Un vecino —que prefirió no dar sus datos— se acercó directamente a la comisaría para denunciar lo que ya era imposible de ignorar: ruido fuerte, instrumentos sonando y cero chance de dormir.
Y claro, a esa hora, cualquier batería suena como si estuviera tocando en tu pieza.
Ruidos molestos: llegó la policía y bajó la música
Cuando la comitiva policial llegó al lugar, la escena era clara: gran cantidad de personas y una banda local tocando al aire libre. No era un parlante bajito con playlist tranqui. Era show en vivo, con todo lo que eso implica.
El problema no era solo el volumen. Al verificar la habilitación comercial del lugar, se constató que el local no estaba autorizado para realizar ese tipo de evento.
O sea: fiesta sí, pero en modo “fuera de regla”.
Ruidos molestos en Comodoro: multa y final anticipado
Ante la irregularidad, se dio aviso al área de Control Urbano Operativo. Desde ahí enviaron a personal de habilitaciones comerciales, que llegó al lugar y labró la multa correspondiente.
La infracción fue encuadrada como “espectáculo público no autorizado”. Traducido: no podés armar un recital así nomás.
El procedimiento fue rápido y sin vueltas. Se dispuso el cese de la actividad y el retiro total de las personas del lugar.

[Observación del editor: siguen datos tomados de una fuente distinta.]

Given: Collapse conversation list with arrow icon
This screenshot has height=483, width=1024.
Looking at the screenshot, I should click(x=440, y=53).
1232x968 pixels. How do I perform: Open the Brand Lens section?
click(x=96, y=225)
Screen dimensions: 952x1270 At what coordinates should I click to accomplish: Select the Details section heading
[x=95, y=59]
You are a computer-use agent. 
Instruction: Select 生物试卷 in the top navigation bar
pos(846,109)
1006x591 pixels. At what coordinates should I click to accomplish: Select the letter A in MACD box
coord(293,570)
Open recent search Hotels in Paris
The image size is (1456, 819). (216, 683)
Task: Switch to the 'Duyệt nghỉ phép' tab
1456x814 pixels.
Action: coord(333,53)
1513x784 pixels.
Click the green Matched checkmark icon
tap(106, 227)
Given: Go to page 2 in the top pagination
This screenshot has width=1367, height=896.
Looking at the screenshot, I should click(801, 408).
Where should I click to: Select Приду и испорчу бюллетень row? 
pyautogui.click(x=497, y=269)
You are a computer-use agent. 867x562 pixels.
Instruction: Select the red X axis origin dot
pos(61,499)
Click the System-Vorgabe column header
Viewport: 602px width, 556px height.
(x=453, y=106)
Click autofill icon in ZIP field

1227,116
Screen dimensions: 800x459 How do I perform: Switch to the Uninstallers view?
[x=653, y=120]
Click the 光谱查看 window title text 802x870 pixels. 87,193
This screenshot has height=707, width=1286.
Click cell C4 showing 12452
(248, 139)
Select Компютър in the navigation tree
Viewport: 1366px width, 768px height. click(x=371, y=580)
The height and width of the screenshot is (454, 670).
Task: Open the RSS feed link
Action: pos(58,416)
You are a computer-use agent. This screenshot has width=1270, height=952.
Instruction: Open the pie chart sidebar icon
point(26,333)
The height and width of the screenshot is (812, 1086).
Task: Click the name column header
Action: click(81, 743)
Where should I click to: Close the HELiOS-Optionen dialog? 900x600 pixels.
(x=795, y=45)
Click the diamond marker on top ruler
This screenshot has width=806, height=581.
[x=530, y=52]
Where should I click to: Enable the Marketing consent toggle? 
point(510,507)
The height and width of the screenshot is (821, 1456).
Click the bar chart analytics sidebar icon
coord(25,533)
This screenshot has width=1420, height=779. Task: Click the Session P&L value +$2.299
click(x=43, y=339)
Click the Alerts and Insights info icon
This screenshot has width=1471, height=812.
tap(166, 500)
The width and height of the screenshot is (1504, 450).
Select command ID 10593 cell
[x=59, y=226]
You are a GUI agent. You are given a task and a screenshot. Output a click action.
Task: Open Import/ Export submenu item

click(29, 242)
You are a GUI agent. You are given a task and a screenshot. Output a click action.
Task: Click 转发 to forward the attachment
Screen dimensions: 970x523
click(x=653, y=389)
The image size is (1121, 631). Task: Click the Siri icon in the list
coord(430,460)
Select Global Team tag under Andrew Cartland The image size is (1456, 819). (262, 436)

Desalojo total: se apagó la música
La fiesta se terminó antes de lo previsto. Los asistentes comenzaron a retirarse y el local quedó vacío en cuestión de minutos.
Nada de disturbios ni resistencia. Todo dentro de lo esperado: bajaron la música, levantaron el show y cada uno a su casa.
A las 03:50, la intervención policial ya estaba finalizada. Sin mayores complicaciones, pero con una multa que seguro va a doler más que el volumen de los parlantes.
Ruidos molestos en Km3: el clásico conflicto
Este tipo de situaciones no es nuevo en Comodoro. Los ruidos molestos —sobre todo con música en vivo— generan roces constantes entre locales nocturnos y vecinos.
Por un lado, la movida cultural y nocturna que busca crecer. Por el otro, gente que quiere dormir sin tener un recital gratis en la ventana.
El equilibrio no es fácil. Pero hay algo básico: si no está habilitado, no se hace.
Entre la fiesta y la norma
El caso de Km3 deja algo claro: no alcanza con tener gente y ganas de tocar. Hace falta cumplir con las reglas.
Porque si no, el final suele ser siempre el mismo: policía, multa y luces apagadas antes de tiempo.